What to do - Working from the records below, return word for word the line that contains "The width and height of the screenshot is (729, 567)." and each line after it, ending with the last. Skip all pictures.
=== Exercise material ===
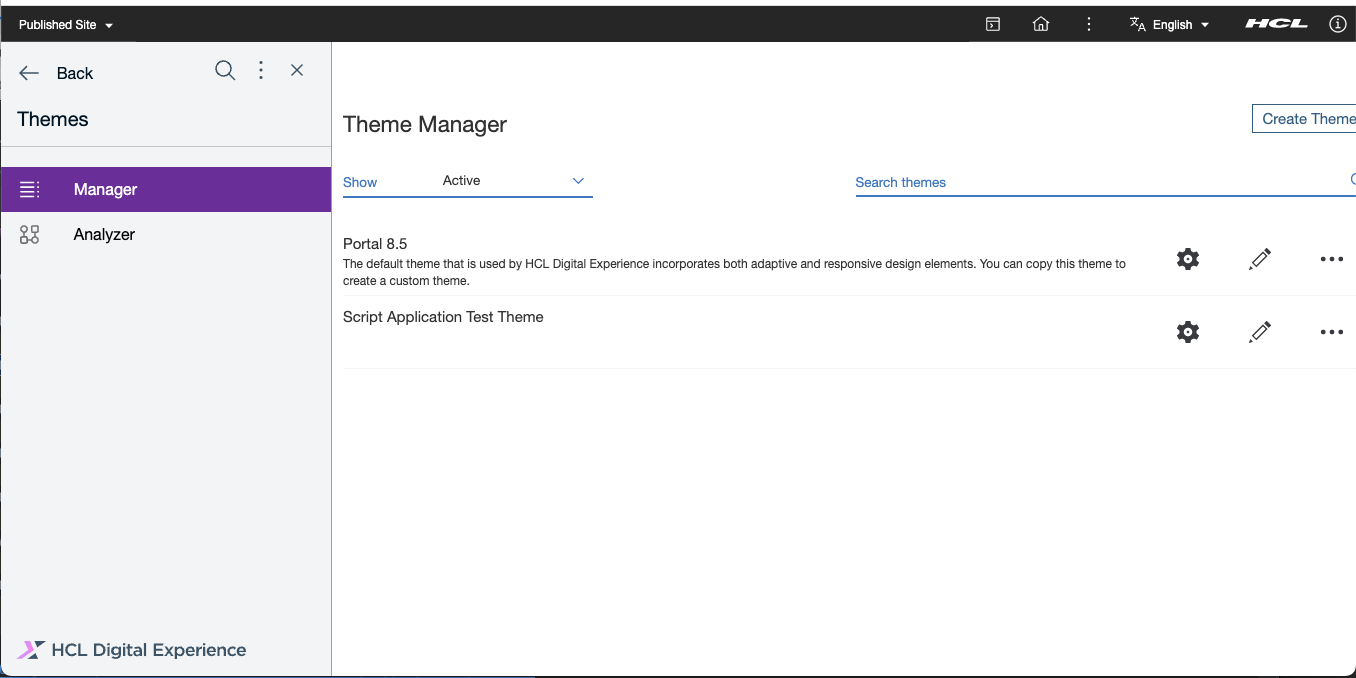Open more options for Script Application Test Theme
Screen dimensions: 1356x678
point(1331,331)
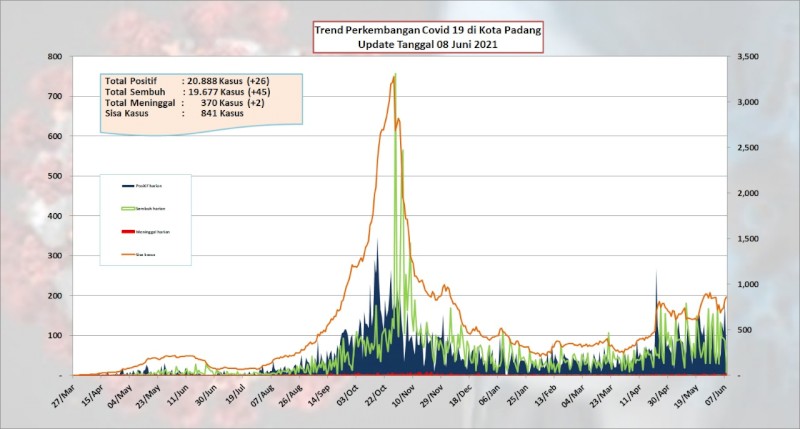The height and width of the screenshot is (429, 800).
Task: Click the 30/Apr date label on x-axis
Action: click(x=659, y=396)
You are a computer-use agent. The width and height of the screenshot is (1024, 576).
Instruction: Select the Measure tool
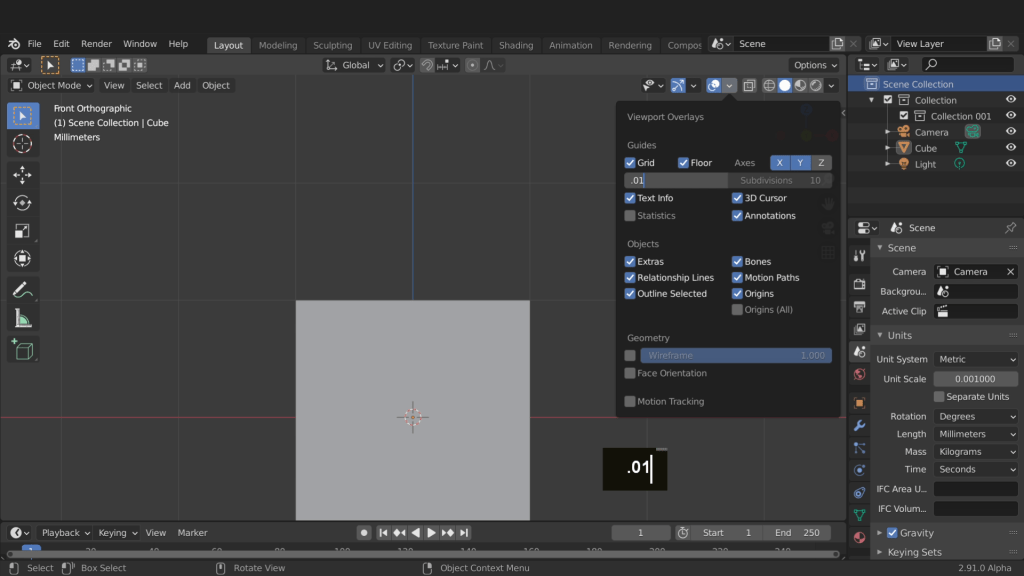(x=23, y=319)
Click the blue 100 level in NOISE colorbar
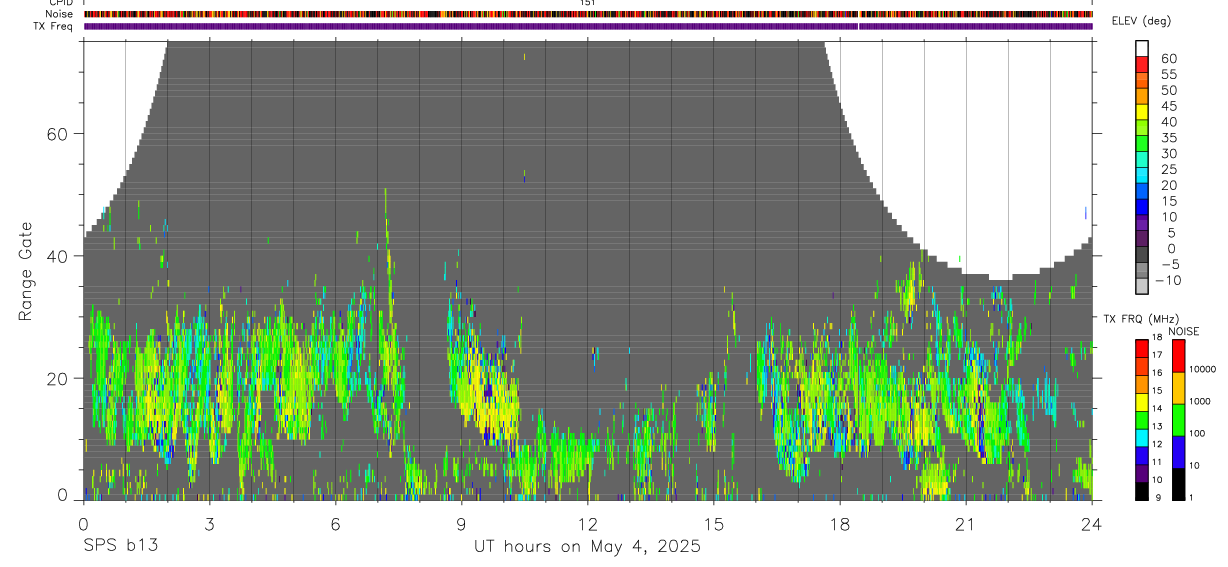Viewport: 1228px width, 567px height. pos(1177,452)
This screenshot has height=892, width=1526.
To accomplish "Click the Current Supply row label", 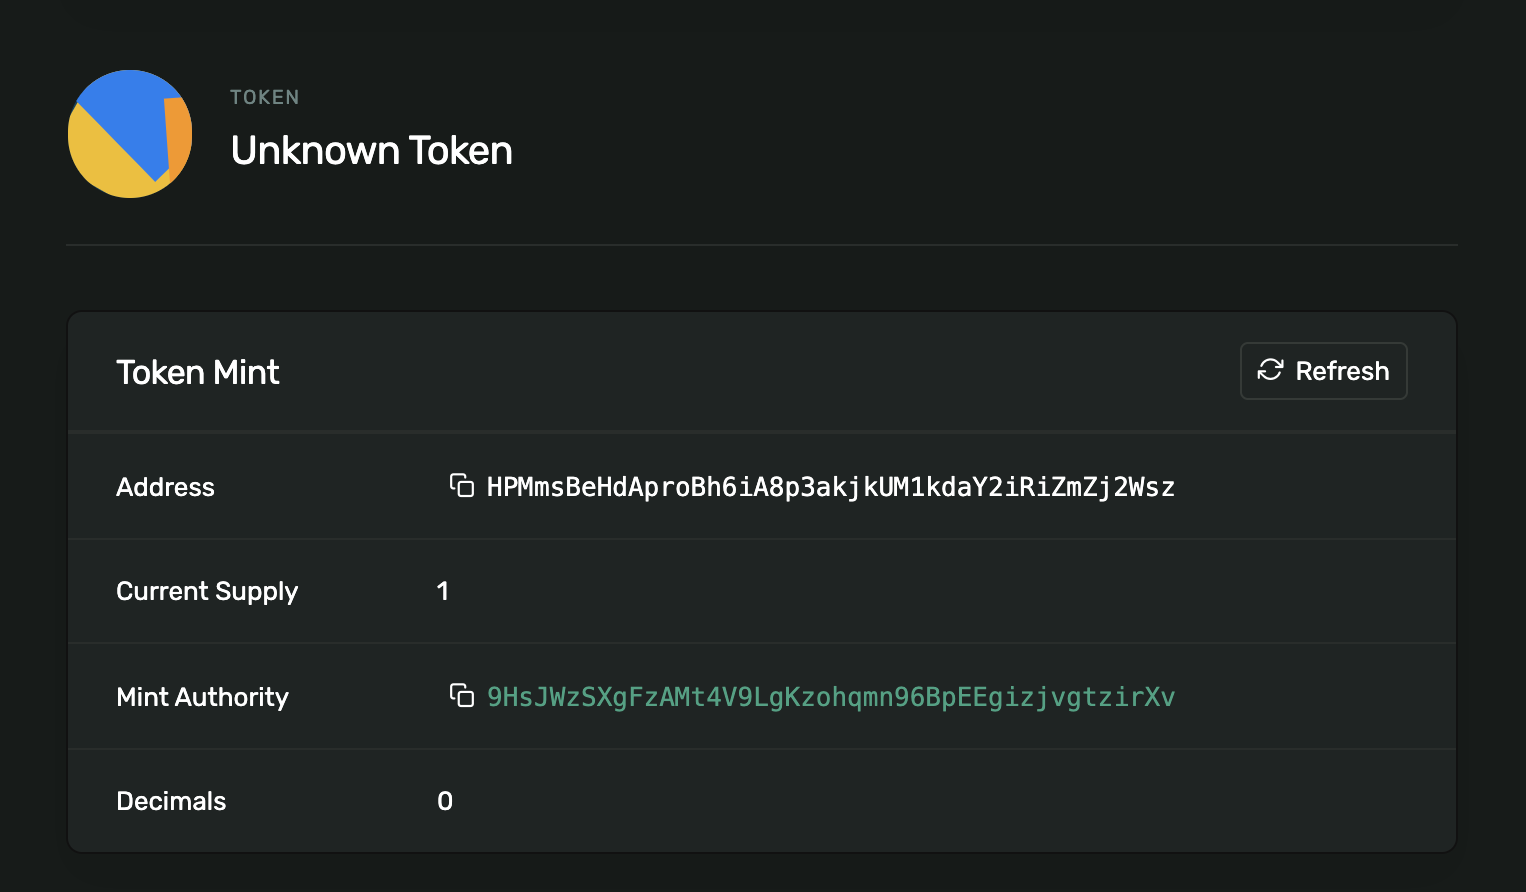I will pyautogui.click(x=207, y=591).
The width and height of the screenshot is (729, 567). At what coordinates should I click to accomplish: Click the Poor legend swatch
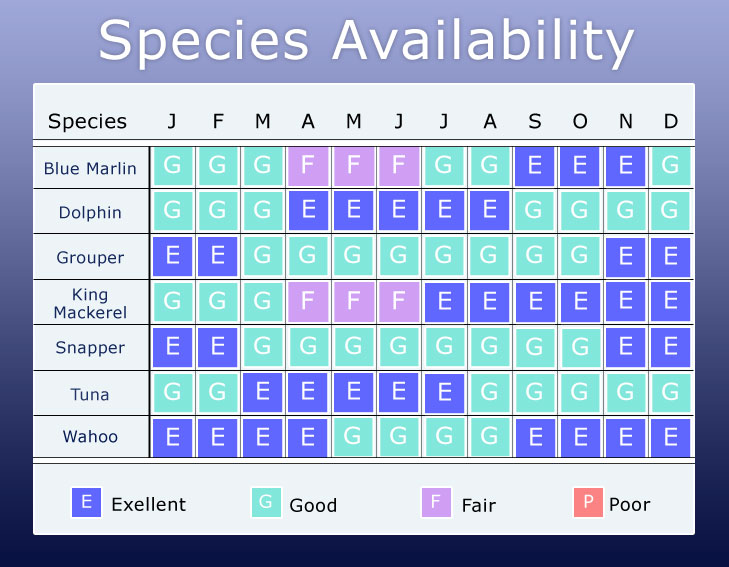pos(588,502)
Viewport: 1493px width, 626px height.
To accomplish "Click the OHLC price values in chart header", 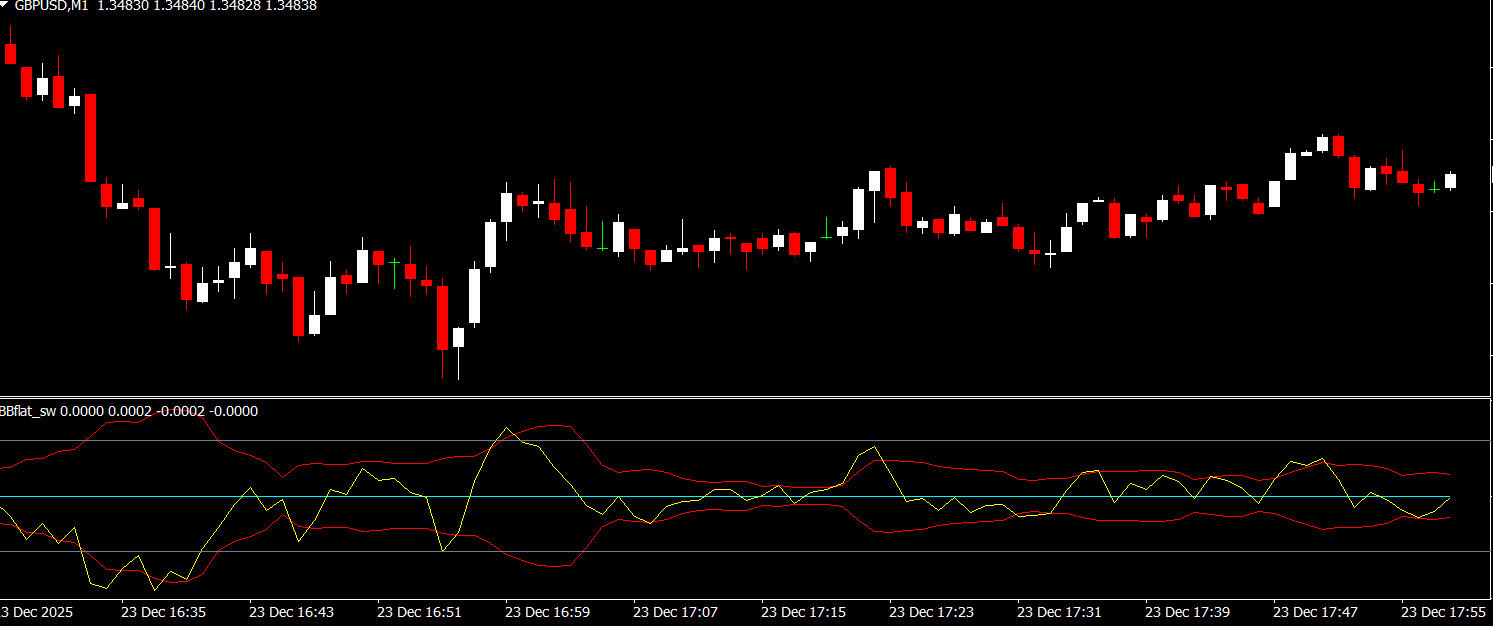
===
Problem solution -
The width and height of the screenshot is (729, 567). At what coordinates should I click to accomplish: Click the Poor legend swatch
pos(588,502)
Viewport: 1493px width, 626px height.
To accomplish "Click the OHLC price values in chart header", 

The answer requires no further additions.